EXERCISE DESCRIPTION:
The listing below should be printed exactly, every line of it. Skip the pictures.

START EXERCISE DATA

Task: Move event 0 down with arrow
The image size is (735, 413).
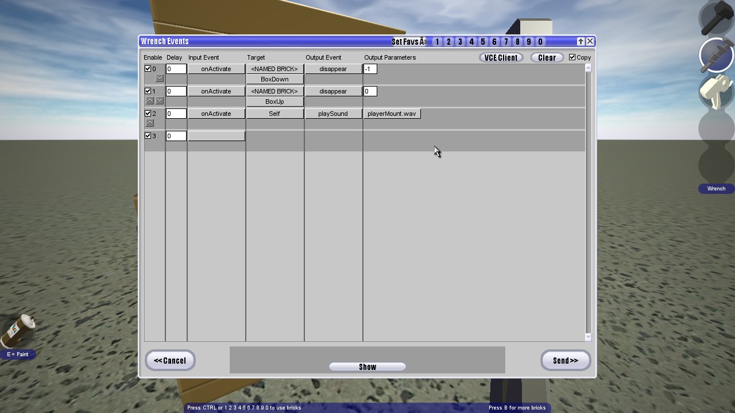Action: pos(160,79)
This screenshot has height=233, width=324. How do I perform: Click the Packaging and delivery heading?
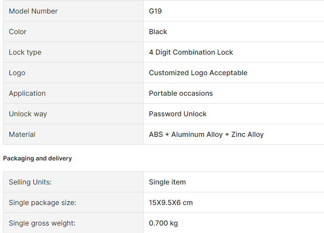[37, 158]
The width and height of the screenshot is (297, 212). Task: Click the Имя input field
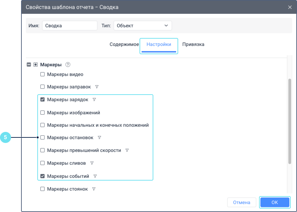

END EXERCISE DATA

RESPONSE AREA:
Task: Move event 0 down with arrow
The image size is (735, 413).
Action: pos(160,79)
This screenshot has height=233, width=324. How do I perform: Click the Packaging and delivery heading?
[37, 158]
The width and height of the screenshot is (297, 212). Task: Click the Имя input field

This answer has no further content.